What is an Endowment Plan? 

Endowment Plan is a  traditional non-participatory life insurance plan. It is the percentage of the sum assured along with the additional bonuses on attaining maturity or in case of death. These plans are specially designed for those policyholders who want to have long term investment. These plans include higher premiums which leads to an increase in the amount of sum assured received on maturity. Endowment Plans are for those policyholders who are planning for long term financial goals such as retirement plans, marriage of their children, etc.

What is a Money Back Plan?

Money Back Plan is a participating investment cum insurance plan. Money Back Plan pays you the guaranteed returns at periodic intervals during the policy tenure. The plan provides a sum assured as a lump sum amount along with the bonus on maturity or in case of unfortunate events. It is a short term investment plan. 

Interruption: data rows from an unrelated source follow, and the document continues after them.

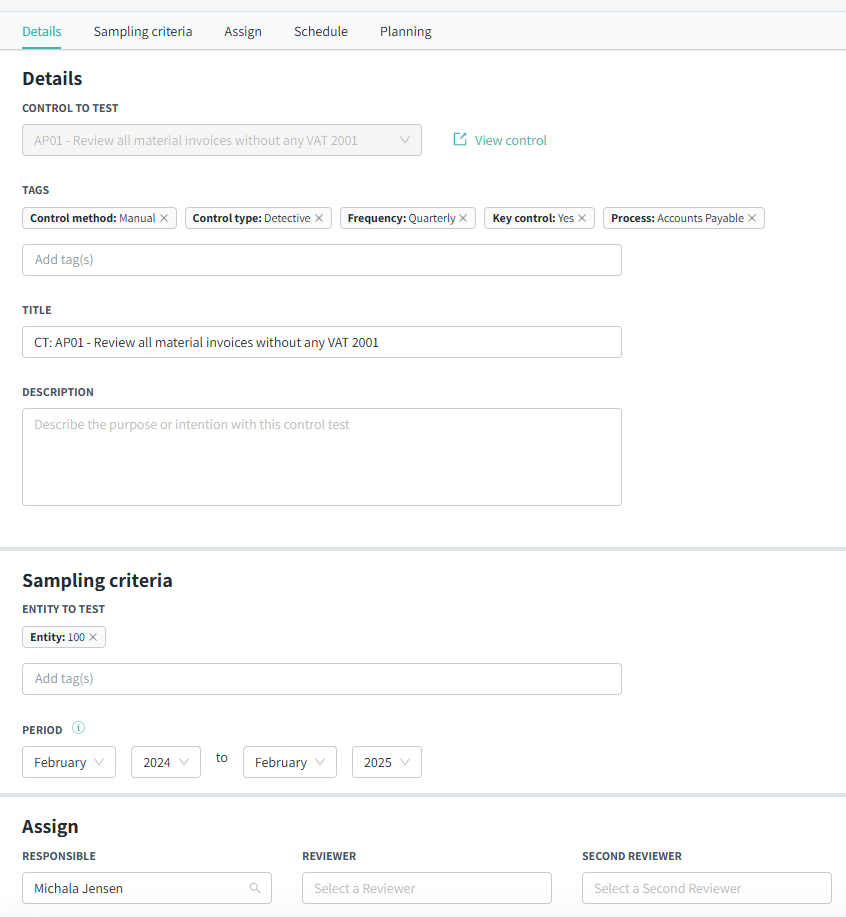Click the Description text area
846x917 pixels.
[x=322, y=456]
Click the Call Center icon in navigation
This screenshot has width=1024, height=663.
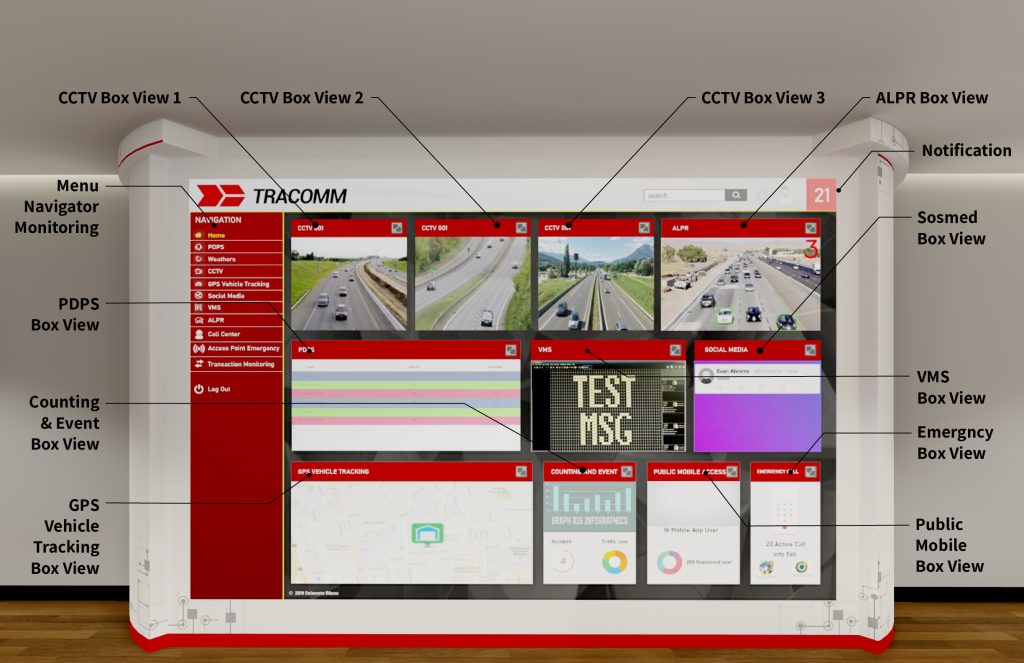pos(199,334)
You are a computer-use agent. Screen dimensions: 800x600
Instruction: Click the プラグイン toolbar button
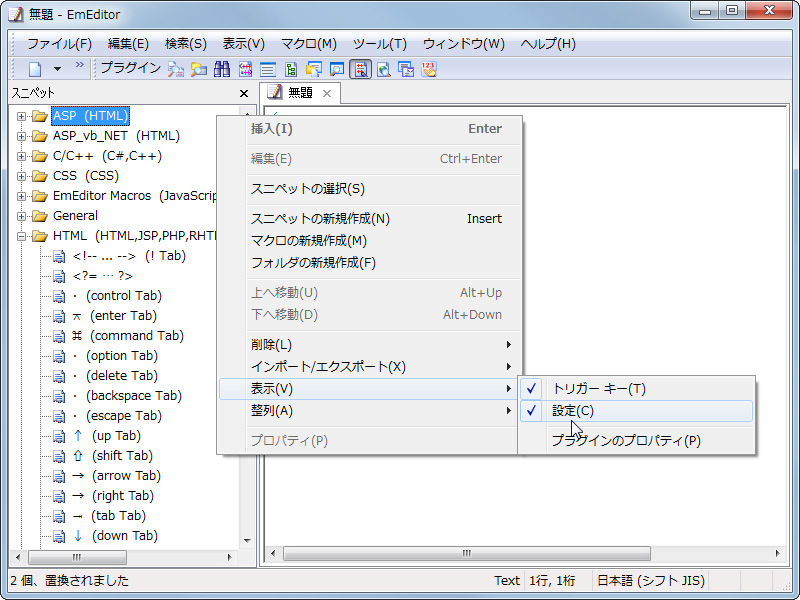128,69
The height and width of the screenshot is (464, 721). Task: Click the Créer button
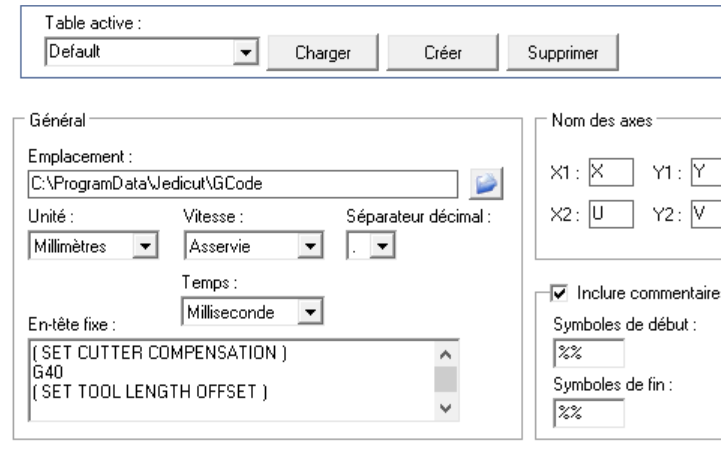(x=442, y=52)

Money Back Plans help policyholders to create Financial protection shields for their loved ones during financial instability. It is an ideal solution for those who are looking for such plans that can provide life cover along with creation of wealth. There are certain features that make it a good investment plan such as regular flow of income, low risk investment, tax benefits, wealth creation, insurance coverage, loan facility, etc. 

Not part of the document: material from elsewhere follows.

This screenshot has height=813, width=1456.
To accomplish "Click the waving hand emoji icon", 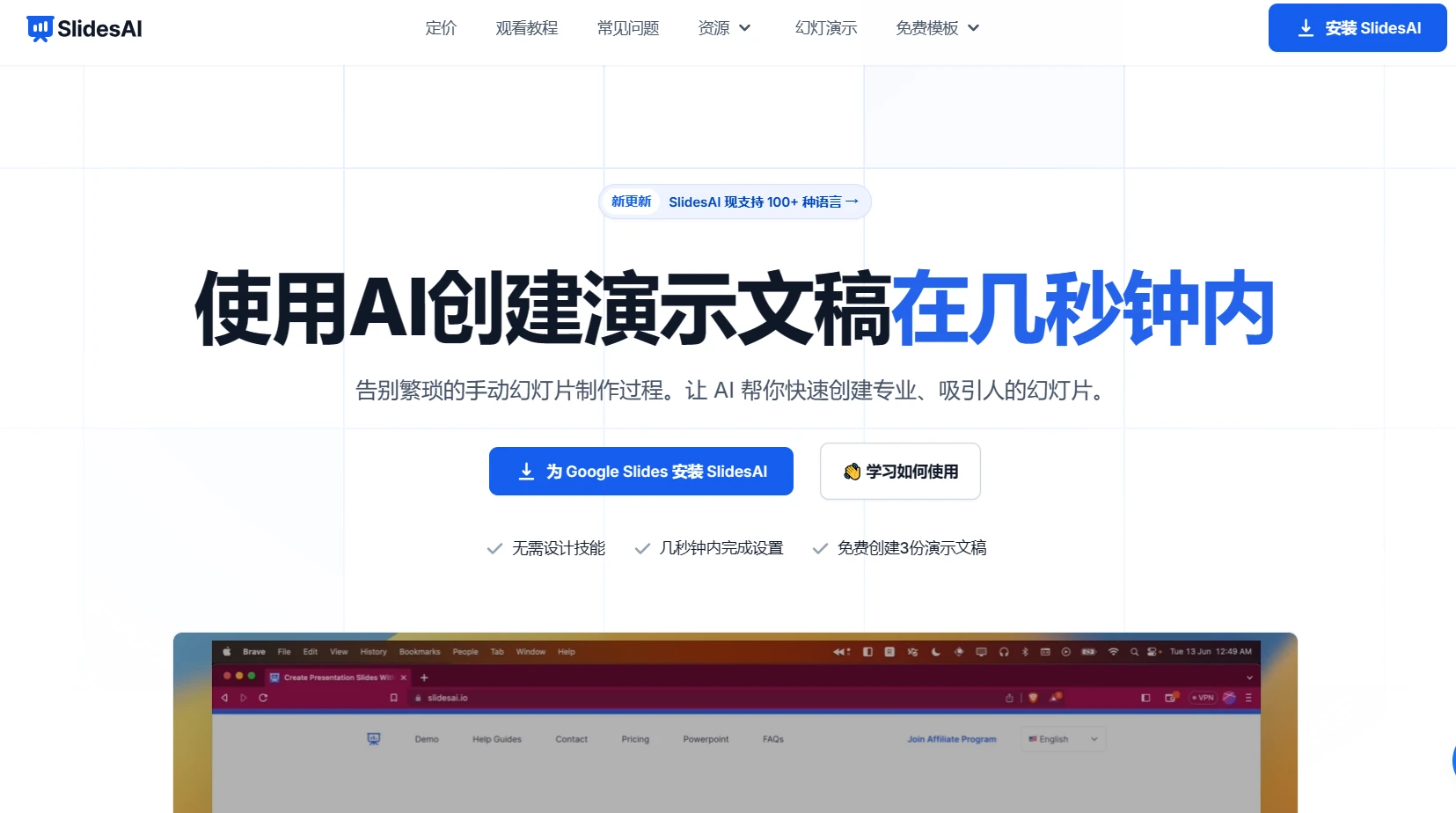I will point(852,472).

In this article we will help you give a clear understanding regarding the endowment and money back plans

Difference Between Money Back Plans and Endowment Plans

An Endowment Plan pays you the lump sum amount assured at the end of the policy tenure whereas the Money Back Plan pays the lump sum amount assured at regular intervals during the policy tenure. Amount received at periodic intervals is known as the survival benefits which are equal to the percentage of sum assured.

Endowment Plans and Money Back Plans offers the policyholder with life cover and creation of wealth. Money Back Plans do not provide any kind of loan whereas Endowment Plan can be used as a security to facilitate loans on most of the available plans. Endowment Plans tenure are between 5 to 25 years whereas Money Back Plans tenure are between 10 to 35 years. 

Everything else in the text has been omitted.